La vérité de Shyamalan, même si son film semble prendre pour thème le trouble dissociatif de l’identité (D.I.D en anglais dans le texte, précisément le trouble que de nombreuses personnes évoquent sans le savoir quand ils emploient le terme de schizophrénie), sa vérité donc est tout sauf psychologique. Ainsi les ponts établis entre le cas clinique coupable d’enlèvement et Casey, sa proie principale – à savoir, pour faire court, une enfance maltraitée – sont autant de fausses pistes.
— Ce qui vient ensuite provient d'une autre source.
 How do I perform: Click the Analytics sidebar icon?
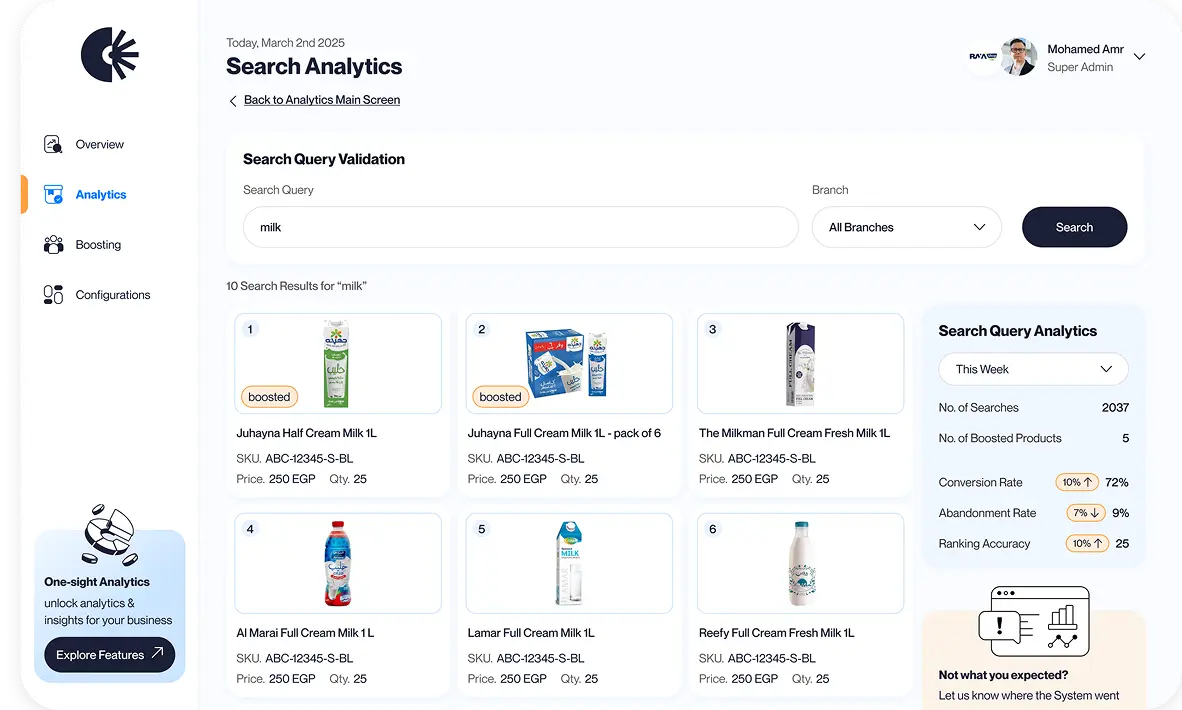54,195
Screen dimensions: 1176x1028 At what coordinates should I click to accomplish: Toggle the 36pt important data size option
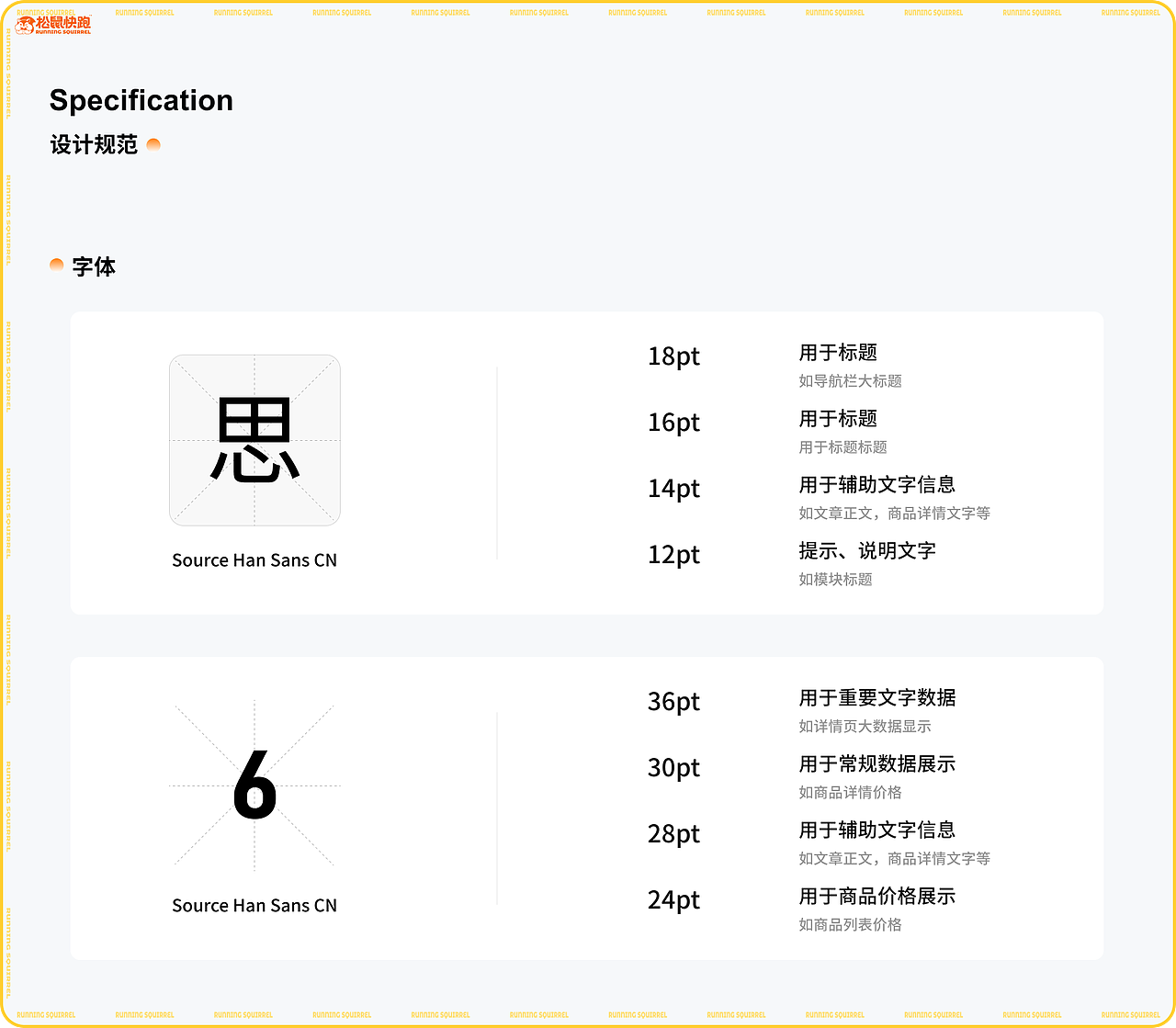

Il faut bien davantage chercher du côté de la physiologie, et plus particulièrement du côté de la pratique de la chasse, au centre des flash-backs sur l’enfance de Casey. Physiologie du vivant et physiologie du cinéma, nous rappelant au passage l’époque du montage de cinéma quand il était physique, dans tous les sens du terme : table de montage, ciseaux d’acier trempé, sang versé et nuits blanches.

Split

L’ode au cinéma qu’est toute l’œuvre de Shyamalan devient ici une ode à lui-même.

L’ode au cinéma qu’est toute l’œuvre de Shyamalan devient ici une ode à lui-même. Et ce n’est pas se faire le thuriféraire zélé de sa filmographie que de le saluer, depuis la scène du trajet en voiture de Casey évoquant un remake malin du Village jusqu’à l’apparition de Bruce Willis, dans son habit de David Dunn, mentionnant le surnom de Samuel L. Jackson dans Incassable. Et le point d’orgue est ici permanent, tant l’auteur-réalisateur – et désormais producteur – de tous ses films semble ici réaliser un fantasme : quand on voit James McAvoy faire défiler sur son visage ses multiples identités comme autant de chaînes de télévision sur un écran, on comprend que M. Night Shyamalan a voulu tourner un film dont le héros est son propre scénario.